As for the other techniques, were they in agreement with your LR results
each of the two times that you did this ? How did you proceed ? - LR first,
then the other two on only the variables identified on LR. Or all 3 methods
on all 50 variables ? Or screen by the other techniques and then feed into
LR ?
Did you use stepwise techniques in the LR ? (This not recommended). But the
tiny sample size is the main problem.
BW,
Martin Holt
----- Original Message -----
From: "bgbg bg" <[log in to unmask]>
To: <[log in to unmask]>
Sent: Thursday, May 07, 2009 2:25 PM
Subject: Re: Fail to validate models. What's next?

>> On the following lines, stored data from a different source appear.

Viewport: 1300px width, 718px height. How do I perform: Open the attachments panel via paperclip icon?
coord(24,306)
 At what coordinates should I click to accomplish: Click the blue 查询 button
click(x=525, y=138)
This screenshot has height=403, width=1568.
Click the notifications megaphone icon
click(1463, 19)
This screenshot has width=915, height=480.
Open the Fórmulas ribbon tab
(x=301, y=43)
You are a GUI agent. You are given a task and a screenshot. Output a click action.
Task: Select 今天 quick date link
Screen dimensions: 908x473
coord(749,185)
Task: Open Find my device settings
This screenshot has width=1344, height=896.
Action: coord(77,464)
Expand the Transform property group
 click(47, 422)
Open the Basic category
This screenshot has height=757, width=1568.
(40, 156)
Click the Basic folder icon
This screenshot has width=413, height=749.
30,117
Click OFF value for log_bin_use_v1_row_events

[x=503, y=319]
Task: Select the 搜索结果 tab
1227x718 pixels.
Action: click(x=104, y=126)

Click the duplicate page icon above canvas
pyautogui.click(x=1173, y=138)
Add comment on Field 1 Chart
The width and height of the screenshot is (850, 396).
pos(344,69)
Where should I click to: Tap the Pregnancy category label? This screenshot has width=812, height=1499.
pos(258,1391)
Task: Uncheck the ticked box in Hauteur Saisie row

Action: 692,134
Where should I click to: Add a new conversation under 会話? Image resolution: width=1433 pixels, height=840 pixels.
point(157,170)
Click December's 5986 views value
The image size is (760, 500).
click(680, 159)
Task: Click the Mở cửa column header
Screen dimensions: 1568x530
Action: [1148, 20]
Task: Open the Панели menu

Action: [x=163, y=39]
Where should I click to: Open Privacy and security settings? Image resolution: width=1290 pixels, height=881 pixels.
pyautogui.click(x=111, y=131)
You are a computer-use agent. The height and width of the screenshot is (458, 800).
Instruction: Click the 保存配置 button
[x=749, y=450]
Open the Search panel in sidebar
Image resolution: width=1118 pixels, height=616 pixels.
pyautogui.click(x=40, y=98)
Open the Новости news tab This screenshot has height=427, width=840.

Thank you for the fast responses.
However do note that LR was not the only tested technique. As I said,
SVM and bayesian classifier were also used and each selected
descriptor set had average MCC value of above 0.85. Doesn't this fact
make the overfitting less probable?
Also, can you give any reference for the 10-15 cases per descriptor?
Thank you
bgbg.bg
On Thu, May 7, 2009 at 4:00 PM, Martin Holt <[log in to unmask]> wrote:
> Hi,
>
> As far as logistic regression goes, you need 10-15 events of the rarer
> kind
> for each variable considered (not just settled on). I would advise not
> even
> starting in your situation. You could try searching "MedStats" for further
> info.
>
>
On Thu, May 7, 2009 at 3:58 PM, Philip McShane <[log in to unmask]> wrote:
> Dear bgbg
>
> Overfitting??/ Understatement!!!!
>
> There is an often cited guideline that for logistic regression you should
> use 10 cases per predictor. Using a genetic algorithm probably does not
> change that very much. However, you don't know how many polynomials,
> interaction terms and other things your model adds. An interaction term
> for instance constitutes another predictor.
>
> So you may have effectively more predictors than cases.
>
> You might find the logistic regression more informative about what is
> going on!
>
> Regards
>
> Phil McShane
|